# Exercise
All the data should come back exactly as it was given.

# Data to process
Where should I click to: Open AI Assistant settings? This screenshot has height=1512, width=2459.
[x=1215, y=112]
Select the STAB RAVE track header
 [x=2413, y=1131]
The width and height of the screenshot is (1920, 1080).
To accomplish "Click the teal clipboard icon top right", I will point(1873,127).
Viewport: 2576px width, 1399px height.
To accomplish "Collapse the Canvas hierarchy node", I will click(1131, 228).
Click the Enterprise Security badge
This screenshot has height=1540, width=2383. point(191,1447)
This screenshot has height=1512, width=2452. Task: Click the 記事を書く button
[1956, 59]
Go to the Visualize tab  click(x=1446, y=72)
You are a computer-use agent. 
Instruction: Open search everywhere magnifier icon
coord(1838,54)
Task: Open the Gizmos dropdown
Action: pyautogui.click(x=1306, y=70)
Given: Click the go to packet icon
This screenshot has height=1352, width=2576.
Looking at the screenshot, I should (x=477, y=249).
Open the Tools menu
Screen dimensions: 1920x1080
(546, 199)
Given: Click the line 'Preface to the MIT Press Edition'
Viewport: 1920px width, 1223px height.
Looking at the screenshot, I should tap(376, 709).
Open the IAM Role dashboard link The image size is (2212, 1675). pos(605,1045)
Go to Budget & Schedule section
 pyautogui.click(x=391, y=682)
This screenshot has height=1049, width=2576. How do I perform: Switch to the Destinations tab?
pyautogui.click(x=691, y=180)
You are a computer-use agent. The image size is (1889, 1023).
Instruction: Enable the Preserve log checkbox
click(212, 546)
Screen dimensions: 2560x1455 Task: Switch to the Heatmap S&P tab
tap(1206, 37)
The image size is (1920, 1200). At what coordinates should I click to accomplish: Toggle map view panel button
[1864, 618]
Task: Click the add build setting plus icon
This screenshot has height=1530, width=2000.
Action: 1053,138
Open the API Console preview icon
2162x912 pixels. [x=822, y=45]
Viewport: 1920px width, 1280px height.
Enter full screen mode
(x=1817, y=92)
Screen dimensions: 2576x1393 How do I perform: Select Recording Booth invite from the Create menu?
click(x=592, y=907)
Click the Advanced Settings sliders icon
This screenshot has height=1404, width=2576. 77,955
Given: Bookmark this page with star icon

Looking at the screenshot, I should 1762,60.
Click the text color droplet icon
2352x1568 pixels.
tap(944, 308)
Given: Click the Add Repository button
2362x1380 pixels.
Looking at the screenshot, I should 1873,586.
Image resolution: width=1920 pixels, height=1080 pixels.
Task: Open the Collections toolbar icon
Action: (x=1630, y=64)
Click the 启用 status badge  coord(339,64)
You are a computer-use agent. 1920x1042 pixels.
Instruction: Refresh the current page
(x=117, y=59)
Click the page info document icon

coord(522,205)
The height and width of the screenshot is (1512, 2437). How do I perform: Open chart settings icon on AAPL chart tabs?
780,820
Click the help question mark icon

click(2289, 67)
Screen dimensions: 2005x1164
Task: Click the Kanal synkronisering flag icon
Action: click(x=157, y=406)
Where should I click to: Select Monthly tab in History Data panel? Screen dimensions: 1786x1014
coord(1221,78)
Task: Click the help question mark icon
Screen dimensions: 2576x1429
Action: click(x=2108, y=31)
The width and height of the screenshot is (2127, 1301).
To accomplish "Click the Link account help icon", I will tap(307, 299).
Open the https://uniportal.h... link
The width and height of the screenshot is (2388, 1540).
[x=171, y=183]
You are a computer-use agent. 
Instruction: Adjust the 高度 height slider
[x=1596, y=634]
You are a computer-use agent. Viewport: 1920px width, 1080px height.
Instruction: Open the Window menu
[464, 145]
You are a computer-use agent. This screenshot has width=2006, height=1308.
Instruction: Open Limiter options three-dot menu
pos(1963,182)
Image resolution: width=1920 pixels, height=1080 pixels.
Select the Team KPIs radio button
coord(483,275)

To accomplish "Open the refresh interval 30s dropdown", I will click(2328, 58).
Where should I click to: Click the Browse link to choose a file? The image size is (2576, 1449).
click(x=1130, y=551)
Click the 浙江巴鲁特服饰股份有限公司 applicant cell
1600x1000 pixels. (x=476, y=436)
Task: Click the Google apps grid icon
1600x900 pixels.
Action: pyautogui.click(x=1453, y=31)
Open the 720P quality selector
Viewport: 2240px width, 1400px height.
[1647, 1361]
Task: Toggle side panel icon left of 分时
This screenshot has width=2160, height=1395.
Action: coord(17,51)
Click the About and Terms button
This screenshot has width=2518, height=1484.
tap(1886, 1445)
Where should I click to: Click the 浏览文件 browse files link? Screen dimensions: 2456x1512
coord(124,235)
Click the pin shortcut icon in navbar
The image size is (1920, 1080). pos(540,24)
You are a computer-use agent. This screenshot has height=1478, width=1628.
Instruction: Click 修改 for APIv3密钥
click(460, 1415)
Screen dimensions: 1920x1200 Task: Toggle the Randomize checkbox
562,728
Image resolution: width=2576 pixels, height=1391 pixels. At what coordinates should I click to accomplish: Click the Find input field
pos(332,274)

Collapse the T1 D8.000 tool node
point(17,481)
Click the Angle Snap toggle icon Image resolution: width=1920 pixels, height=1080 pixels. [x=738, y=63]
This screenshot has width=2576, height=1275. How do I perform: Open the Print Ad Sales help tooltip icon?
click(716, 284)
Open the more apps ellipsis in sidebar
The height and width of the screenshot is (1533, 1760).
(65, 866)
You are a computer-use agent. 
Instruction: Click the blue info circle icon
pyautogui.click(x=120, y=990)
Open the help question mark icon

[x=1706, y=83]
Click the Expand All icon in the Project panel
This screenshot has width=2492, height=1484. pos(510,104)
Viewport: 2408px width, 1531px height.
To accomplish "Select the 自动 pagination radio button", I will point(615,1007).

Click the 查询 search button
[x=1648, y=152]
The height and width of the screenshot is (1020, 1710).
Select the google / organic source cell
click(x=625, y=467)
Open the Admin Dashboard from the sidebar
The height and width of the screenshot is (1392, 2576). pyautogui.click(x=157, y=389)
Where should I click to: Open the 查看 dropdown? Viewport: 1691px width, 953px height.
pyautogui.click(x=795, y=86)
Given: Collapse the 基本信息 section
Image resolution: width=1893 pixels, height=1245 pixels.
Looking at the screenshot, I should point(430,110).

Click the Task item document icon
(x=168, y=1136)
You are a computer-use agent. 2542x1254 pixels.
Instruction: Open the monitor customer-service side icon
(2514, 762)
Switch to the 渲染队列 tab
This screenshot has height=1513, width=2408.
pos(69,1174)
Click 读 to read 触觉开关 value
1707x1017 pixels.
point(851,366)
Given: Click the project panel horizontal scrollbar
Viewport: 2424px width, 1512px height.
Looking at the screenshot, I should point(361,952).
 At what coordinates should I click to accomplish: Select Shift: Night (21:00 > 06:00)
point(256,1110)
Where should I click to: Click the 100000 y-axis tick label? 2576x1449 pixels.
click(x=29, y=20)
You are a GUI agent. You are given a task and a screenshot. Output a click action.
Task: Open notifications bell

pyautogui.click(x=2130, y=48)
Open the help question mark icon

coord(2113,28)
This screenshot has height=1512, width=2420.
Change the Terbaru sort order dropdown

# Exercise solution
Where should I click to: Open AI Assistant settings? This screenshot has height=1512, width=2459.
[x=1215, y=112]
Select the STAB RAVE track header
 [x=2413, y=1131]
The width and height of the screenshot is (1920, 1080).
To accomplish "Click the teal clipboard icon top right", I will point(1873,127).
Viewport: 2576px width, 1399px height.
To accomplish "Collapse the Canvas hierarchy node", I will click(1131, 228).
Click the Enterprise Security badge
This screenshot has height=1540, width=2383. point(191,1447)
This screenshot has height=1512, width=2452. Task: Click the 記事を書く button
[1956, 59]
Go to the Visualize tab  click(x=1446, y=72)
You are a computer-use agent. 
Instruction: Open search everywhere magnifier icon
coord(1838,54)
Task: Open the Gizmos dropdown
Action: pyautogui.click(x=1306, y=70)
Given: Click the go to packet icon
This screenshot has height=1352, width=2576.
Looking at the screenshot, I should (x=477, y=249).
Open the Tools menu
Screen dimensions: 1920x1080
(546, 199)
Given: Click the line 'Preface to the MIT Press Edition'
Viewport: 1920px width, 1223px height.
Looking at the screenshot, I should tap(376, 709).
Open the IAM Role dashboard link The image size is (2212, 1675). pos(605,1045)
Go to Budget & Schedule section
 pyautogui.click(x=391, y=682)
This screenshot has height=1049, width=2576. How do I perform: Switch to the Destinations tab?
pyautogui.click(x=691, y=180)
You are a computer-use agent. The image size is (1889, 1023).
Instruction: Enable the Preserve log checkbox
click(212, 546)
Screen dimensions: 2560x1455 Task: Switch to the Heatmap S&P tab
tap(1206, 37)
The image size is (1920, 1200). At what coordinates should I click to accomplish: Toggle map view panel button
[1864, 618]
Task: Click the add build setting plus icon
This screenshot has height=1530, width=2000.
Action: 1053,138
Open the API Console preview icon
2162x912 pixels. [x=822, y=45]
Viewport: 1920px width, 1280px height.
Enter full screen mode
(x=1817, y=92)
Screen dimensions: 2576x1393 How do I perform: Select Recording Booth invite from the Create menu?
click(x=592, y=907)
Click the Advanced Settings sliders icon
This screenshot has height=1404, width=2576. 77,955
Given: Bookmark this page with star icon

Looking at the screenshot, I should 1762,60.
Click the text color droplet icon
2352x1568 pixels.
tap(944, 308)
Given: Click the Add Repository button
2362x1380 pixels.
Looking at the screenshot, I should 1873,586.
Image resolution: width=1920 pixels, height=1080 pixels.
Task: Open the Collections toolbar icon
Action: (x=1630, y=64)
Click the 启用 status badge  coord(339,64)
You are a computer-use agent. 1920x1042 pixels.
Instruction: Refresh the current page
(x=117, y=59)
Click the page info document icon

coord(522,205)
The height and width of the screenshot is (1512, 2437). How do I perform: Open chart settings icon on AAPL chart tabs?
780,820
Click the help question mark icon

click(2289, 67)
Screen dimensions: 2005x1164
Task: Click the Kanal synkronisering flag icon
Action: click(x=157, y=406)
Where should I click to: Select Monthly tab in History Data panel? Screen dimensions: 1786x1014
coord(1221,78)
Task: Click the help question mark icon
Screen dimensions: 2576x1429
Action: click(x=2108, y=31)
The width and height of the screenshot is (2127, 1301).
To accomplish "Click the Link account help icon", I will tap(307, 299).
Open the https://uniportal.h... link
The width and height of the screenshot is (2388, 1540).
[x=171, y=183]
You are a computer-use agent. 
Instruction: Adjust the 高度 height slider
[x=1596, y=634]
You are a computer-use agent. Viewport: 1920px width, 1080px height.
Instruction: Open the Window menu
[464, 145]
You are a computer-use agent. This screenshot has width=2006, height=1308.
Instruction: Open Limiter options three-dot menu
pos(1963,182)
Image resolution: width=1920 pixels, height=1080 pixels.
Select the Team KPIs radio button
coord(483,275)

To accomplish "Open the refresh interval 30s dropdown", I will click(2328, 58).
Where should I click to: Click the Browse link to choose a file? The image size is (2576, 1449).
click(x=1130, y=551)
Click the 浙江巴鲁特服饰股份有限公司 applicant cell
1600x1000 pixels. (x=476, y=436)
Task: Click the Google apps grid icon
1600x900 pixels.
Action: pyautogui.click(x=1453, y=31)
Open the 720P quality selector
Viewport: 2240px width, 1400px height.
[1647, 1361]
Task: Toggle side panel icon left of 分时
This screenshot has width=2160, height=1395.
Action: coord(17,51)
Click the About and Terms button
This screenshot has width=2518, height=1484.
tap(1886, 1445)
Where should I click to: Click the 浏览文件 browse files link? Screen dimensions: 2456x1512
coord(124,235)
Click the pin shortcut icon in navbar
The image size is (1920, 1080). pos(540,24)
You are a computer-use agent. This screenshot has height=1478, width=1628.
Instruction: Click 修改 for APIv3密钥
click(460, 1415)
Screen dimensions: 1920x1200 Task: Toggle the Randomize checkbox
562,728
Image resolution: width=2576 pixels, height=1391 pixels. At what coordinates should I click to accomplish: Click the Find input field
pos(332,274)

Collapse the T1 D8.000 tool node
point(17,481)
Click the Angle Snap toggle icon Image resolution: width=1920 pixels, height=1080 pixels. [x=738, y=63]
This screenshot has width=2576, height=1275. How do I perform: Open the Print Ad Sales help tooltip icon?
click(716, 284)
Open the more apps ellipsis in sidebar
The height and width of the screenshot is (1533, 1760).
(65, 866)
You are a computer-use agent. 
Instruction: Click the blue info circle icon
pyautogui.click(x=120, y=990)
Open the help question mark icon

[x=1706, y=83]
Click the Expand All icon in the Project panel
This screenshot has width=2492, height=1484. pos(510,104)
Viewport: 2408px width, 1531px height.
To accomplish "Select the 自动 pagination radio button", I will point(615,1007).

Click the 查询 search button
[x=1648, y=152]
The height and width of the screenshot is (1020, 1710).
Select the google / organic source cell
click(x=625, y=467)
Open the Admin Dashboard from the sidebar
The height and width of the screenshot is (1392, 2576). pyautogui.click(x=157, y=389)
Where should I click to: Open the 查看 dropdown? Viewport: 1691px width, 953px height.
pyautogui.click(x=795, y=86)
Given: Collapse the 基本信息 section
Image resolution: width=1893 pixels, height=1245 pixels.
Looking at the screenshot, I should point(430,110).

Click the Task item document icon
(x=168, y=1136)
You are a computer-use agent. 2542x1254 pixels.
Instruction: Open the monitor customer-service side icon
(2514, 762)
Switch to the 渲染队列 tab
This screenshot has height=1513, width=2408.
pos(69,1174)
Click 读 to read 触觉开关 value
1707x1017 pixels.
point(851,366)
Given: Click the project panel horizontal scrollbar
Viewport: 2424px width, 1512px height.
Looking at the screenshot, I should point(361,952).
 At what coordinates should I click to accomplish: Select Shift: Night (21:00 > 06:00)
point(256,1110)
Where should I click to: Click the 100000 y-axis tick label? 2576x1449 pixels.
click(x=29, y=20)
You are a GUI agent. You are given a task and a screenshot. Output a click action.
Task: Open notifications bell

pyautogui.click(x=2130, y=48)
Open the help question mark icon

coord(2113,28)
This screenshot has height=1512, width=2420.
Change the Terbaru sort order dropdown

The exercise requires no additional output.